[WORK TO BE COMPLETED]:
From the data that follows, copy every line with the string "agent".

____ DATA IN THIS EXERCISE

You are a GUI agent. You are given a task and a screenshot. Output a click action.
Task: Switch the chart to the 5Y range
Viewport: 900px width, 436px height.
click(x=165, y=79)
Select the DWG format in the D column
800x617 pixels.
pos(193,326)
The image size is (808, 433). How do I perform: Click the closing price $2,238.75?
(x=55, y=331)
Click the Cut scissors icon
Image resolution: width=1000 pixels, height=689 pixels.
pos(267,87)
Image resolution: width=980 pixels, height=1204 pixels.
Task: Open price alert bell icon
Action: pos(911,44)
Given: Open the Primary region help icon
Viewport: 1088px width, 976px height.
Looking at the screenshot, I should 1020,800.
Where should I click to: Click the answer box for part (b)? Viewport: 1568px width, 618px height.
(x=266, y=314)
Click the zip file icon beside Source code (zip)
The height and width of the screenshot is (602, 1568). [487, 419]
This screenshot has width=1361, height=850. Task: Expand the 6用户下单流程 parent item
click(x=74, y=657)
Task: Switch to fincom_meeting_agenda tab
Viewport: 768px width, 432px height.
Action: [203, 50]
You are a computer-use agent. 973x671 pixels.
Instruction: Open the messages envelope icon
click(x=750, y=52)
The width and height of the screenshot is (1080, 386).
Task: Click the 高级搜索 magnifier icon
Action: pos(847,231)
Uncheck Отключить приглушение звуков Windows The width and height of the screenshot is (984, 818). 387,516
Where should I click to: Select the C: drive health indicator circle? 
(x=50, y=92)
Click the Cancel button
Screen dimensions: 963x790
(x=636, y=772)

________

[ANSWER]:
You are a GUI agent. You are given a task and a screenshot. Output a click action.
You are a computer-use agent. 973x671 pixels.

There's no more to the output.